→ Exercise description
What's needed is a full, exact retyping of the records.

(Stored data Opens)

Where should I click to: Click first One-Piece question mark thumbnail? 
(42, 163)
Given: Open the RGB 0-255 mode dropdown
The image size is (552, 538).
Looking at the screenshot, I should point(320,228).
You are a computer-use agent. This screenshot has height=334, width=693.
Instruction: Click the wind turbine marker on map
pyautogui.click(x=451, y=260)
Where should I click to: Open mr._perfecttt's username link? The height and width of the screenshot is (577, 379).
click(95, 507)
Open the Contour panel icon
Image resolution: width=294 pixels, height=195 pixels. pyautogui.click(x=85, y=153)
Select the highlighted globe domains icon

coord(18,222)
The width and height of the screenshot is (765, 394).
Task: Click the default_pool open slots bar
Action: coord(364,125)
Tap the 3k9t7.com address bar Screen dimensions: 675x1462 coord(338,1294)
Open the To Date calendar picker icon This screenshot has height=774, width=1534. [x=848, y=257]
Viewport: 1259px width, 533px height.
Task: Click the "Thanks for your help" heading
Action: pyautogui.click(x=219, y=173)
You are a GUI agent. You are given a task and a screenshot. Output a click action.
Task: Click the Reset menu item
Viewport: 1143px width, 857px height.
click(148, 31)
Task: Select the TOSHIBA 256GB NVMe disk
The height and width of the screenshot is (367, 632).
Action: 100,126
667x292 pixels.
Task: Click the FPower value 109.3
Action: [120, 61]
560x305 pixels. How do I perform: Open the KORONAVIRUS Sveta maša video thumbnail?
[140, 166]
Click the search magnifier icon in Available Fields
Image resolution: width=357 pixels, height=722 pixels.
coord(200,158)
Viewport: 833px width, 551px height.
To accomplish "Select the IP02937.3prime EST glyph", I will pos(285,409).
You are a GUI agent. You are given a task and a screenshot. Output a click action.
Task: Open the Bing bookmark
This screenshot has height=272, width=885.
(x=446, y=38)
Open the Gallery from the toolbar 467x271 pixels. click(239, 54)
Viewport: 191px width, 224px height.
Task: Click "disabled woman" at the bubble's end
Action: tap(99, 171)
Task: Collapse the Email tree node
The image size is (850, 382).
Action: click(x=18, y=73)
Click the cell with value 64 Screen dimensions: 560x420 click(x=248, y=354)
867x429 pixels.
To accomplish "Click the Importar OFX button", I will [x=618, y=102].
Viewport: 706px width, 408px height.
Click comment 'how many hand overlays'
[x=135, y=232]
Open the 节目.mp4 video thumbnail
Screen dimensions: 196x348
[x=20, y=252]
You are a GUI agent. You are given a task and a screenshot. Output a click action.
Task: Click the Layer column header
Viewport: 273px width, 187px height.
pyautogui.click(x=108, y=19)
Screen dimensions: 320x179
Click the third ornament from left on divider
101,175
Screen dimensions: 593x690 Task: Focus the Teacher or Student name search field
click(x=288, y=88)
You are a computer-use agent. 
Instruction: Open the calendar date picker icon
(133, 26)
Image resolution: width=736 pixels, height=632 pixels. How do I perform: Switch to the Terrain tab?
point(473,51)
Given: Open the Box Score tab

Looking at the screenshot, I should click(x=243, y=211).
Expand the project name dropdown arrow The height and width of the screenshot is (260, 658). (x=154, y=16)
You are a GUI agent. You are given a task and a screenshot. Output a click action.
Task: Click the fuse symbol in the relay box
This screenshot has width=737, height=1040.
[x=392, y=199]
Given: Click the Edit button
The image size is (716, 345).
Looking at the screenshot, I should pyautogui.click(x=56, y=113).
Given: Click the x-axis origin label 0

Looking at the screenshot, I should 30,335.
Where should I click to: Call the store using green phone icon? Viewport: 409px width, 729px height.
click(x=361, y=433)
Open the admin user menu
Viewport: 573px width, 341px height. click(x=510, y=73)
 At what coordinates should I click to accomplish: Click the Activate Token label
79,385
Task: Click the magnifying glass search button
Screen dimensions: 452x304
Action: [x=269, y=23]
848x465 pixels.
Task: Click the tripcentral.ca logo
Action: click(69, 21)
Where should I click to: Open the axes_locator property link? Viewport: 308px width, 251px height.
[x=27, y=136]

(Stored data Closes)

→ Your response
Where should I click to: Click first One-Piece question mark thumbnail? 
(42, 163)
Given: Open the RGB 0-255 mode dropdown
The image size is (552, 538).
Looking at the screenshot, I should point(320,228).
You are a computer-use agent. This screenshot has height=334, width=693.
Instruction: Click the wind turbine marker on map
pyautogui.click(x=451, y=260)
Where should I click to: Open mr._perfecttt's username link? The height and width of the screenshot is (577, 379).
click(95, 507)
Open the Contour panel icon
Image resolution: width=294 pixels, height=195 pixels. pyautogui.click(x=85, y=153)
Select the highlighted globe domains icon

coord(18,222)
The width and height of the screenshot is (765, 394).
Task: Click the default_pool open slots bar
Action: coord(364,125)
Tap the 3k9t7.com address bar Screen dimensions: 675x1462 coord(338,1294)
Open the To Date calendar picker icon This screenshot has height=774, width=1534. [x=848, y=257]
Viewport: 1259px width, 533px height.
Task: Click the "Thanks for your help" heading
Action: pyautogui.click(x=219, y=173)
You are a GUI agent. You are given a task and a screenshot. Output a click action.
Task: Click the Reset menu item
Viewport: 1143px width, 857px height.
click(148, 31)
Task: Select the TOSHIBA 256GB NVMe disk
The height and width of the screenshot is (367, 632).
Action: 100,126
667x292 pixels.
Task: Click the FPower value 109.3
Action: [120, 61]
560x305 pixels. How do I perform: Open the KORONAVIRUS Sveta maša video thumbnail?
[140, 166]
Click the search magnifier icon in Available Fields
Image resolution: width=357 pixels, height=722 pixels.
coord(200,158)
Viewport: 833px width, 551px height.
To accomplish "Select the IP02937.3prime EST glyph", I will pos(285,409).
You are a GUI agent. You are given a task and a screenshot. Output a click action.
Task: Open the Bing bookmark
This screenshot has height=272, width=885.
(x=446, y=38)
Open the Gallery from the toolbar 467x271 pixels. click(239, 54)
Viewport: 191px width, 224px height.
Task: Click "disabled woman" at the bubble's end
Action: tap(99, 171)
Task: Collapse the Email tree node
The image size is (850, 382).
Action: click(x=18, y=73)
Click the cell with value 64 Screen dimensions: 560x420 click(x=248, y=354)
867x429 pixels.
To accomplish "Click the Importar OFX button", I will [x=618, y=102].
Viewport: 706px width, 408px height.
Click comment 'how many hand overlays'
[x=135, y=232]
Open the 节目.mp4 video thumbnail
Screen dimensions: 196x348
[x=20, y=252]
You are a GUI agent. You are given a task and a screenshot. Output a click action.
Task: Click the Layer column header
Viewport: 273px width, 187px height.
pyautogui.click(x=108, y=19)
Screen dimensions: 320x179
Click the third ornament from left on divider
101,175
Screen dimensions: 593x690 Task: Focus the Teacher or Student name search field
click(x=288, y=88)
You are a computer-use agent. 
Instruction: Open the calendar date picker icon
(133, 26)
Image resolution: width=736 pixels, height=632 pixels. How do I perform: Switch to the Terrain tab?
point(473,51)
Given: Open the Box Score tab

Looking at the screenshot, I should click(x=243, y=211).
Expand the project name dropdown arrow The height and width of the screenshot is (260, 658). (x=154, y=16)
You are a GUI agent. You are given a task and a screenshot. Output a click action.
Task: Click the fuse symbol in the relay box
This screenshot has width=737, height=1040.
[x=392, y=199]
Given: Click the Edit button
The image size is (716, 345).
Looking at the screenshot, I should pyautogui.click(x=56, y=113).
Given: Click the x-axis origin label 0

Looking at the screenshot, I should 30,335.
Where should I click to: Call the store using green phone icon? Viewport: 409px width, 729px height.
click(x=361, y=433)
Open the admin user menu
Viewport: 573px width, 341px height. click(x=510, y=73)
 At what coordinates should I click to accomplish: Click the Activate Token label
79,385
Task: Click the magnifying glass search button
Screen dimensions: 452x304
Action: [x=269, y=23]
848x465 pixels.
Task: Click the tripcentral.ca logo
Action: click(69, 21)
Where should I click to: Open the axes_locator property link? Viewport: 308px width, 251px height.
[x=27, y=136]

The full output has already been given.